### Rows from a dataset
- - -

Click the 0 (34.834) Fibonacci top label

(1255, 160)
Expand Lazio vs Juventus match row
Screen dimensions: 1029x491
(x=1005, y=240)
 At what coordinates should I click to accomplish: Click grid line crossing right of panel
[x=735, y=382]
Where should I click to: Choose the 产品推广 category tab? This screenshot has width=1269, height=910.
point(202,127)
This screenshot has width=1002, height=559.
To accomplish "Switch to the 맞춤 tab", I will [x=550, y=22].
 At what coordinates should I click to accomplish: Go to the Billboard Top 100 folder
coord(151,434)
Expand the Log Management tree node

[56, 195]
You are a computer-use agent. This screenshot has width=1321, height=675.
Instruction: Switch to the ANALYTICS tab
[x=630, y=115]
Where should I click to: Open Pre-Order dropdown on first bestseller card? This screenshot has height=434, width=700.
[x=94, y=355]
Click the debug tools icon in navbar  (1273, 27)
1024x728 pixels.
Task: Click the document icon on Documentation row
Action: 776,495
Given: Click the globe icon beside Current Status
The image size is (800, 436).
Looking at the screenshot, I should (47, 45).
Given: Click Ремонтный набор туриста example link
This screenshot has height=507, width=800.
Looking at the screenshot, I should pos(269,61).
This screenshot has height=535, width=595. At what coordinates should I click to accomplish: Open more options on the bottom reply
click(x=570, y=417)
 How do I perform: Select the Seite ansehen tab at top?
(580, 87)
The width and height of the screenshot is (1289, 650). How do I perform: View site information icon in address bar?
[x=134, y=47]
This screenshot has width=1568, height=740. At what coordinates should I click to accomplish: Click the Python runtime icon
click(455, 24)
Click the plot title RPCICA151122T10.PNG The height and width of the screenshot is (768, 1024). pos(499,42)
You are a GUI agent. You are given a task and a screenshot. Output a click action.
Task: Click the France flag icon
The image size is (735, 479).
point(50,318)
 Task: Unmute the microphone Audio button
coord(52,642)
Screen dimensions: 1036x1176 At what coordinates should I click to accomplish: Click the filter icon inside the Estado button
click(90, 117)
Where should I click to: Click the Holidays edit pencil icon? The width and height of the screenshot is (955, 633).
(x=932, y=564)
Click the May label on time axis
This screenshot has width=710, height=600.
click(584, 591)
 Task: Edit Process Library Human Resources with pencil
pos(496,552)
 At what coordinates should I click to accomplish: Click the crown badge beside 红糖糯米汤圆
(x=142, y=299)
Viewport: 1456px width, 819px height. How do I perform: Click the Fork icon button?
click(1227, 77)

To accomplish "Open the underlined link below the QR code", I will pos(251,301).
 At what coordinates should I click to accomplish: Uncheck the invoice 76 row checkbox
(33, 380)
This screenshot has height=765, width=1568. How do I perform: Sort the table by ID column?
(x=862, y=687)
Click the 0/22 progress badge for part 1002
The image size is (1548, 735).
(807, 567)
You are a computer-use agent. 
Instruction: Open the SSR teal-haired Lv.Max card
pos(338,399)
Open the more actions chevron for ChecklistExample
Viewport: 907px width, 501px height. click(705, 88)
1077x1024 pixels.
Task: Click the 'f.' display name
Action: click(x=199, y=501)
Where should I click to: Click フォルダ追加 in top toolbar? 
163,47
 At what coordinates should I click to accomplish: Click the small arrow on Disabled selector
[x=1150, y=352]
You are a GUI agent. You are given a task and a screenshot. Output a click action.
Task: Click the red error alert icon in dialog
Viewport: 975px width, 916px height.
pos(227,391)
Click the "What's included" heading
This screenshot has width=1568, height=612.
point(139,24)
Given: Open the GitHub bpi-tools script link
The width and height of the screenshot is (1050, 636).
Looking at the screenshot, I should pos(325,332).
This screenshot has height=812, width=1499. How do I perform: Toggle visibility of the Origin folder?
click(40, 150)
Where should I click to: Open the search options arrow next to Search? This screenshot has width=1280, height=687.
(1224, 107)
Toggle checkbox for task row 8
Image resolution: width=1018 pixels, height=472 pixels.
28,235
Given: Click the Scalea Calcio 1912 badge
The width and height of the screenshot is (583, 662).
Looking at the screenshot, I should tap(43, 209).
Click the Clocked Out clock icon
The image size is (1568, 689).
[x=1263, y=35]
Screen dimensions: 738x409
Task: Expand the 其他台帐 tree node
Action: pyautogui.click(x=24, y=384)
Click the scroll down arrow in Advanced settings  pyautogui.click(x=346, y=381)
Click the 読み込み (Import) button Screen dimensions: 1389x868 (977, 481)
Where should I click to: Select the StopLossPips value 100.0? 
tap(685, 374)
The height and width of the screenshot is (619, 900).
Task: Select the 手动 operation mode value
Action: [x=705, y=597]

- - -

### Directive
Please pull out each line of the entries above that contains the word "Toggle", matching its case exactly.

### Full output
This screenshot has height=812, width=1499. How do I perform: Toggle visibility of the Origin folder?
Toggle checkbox for task row 8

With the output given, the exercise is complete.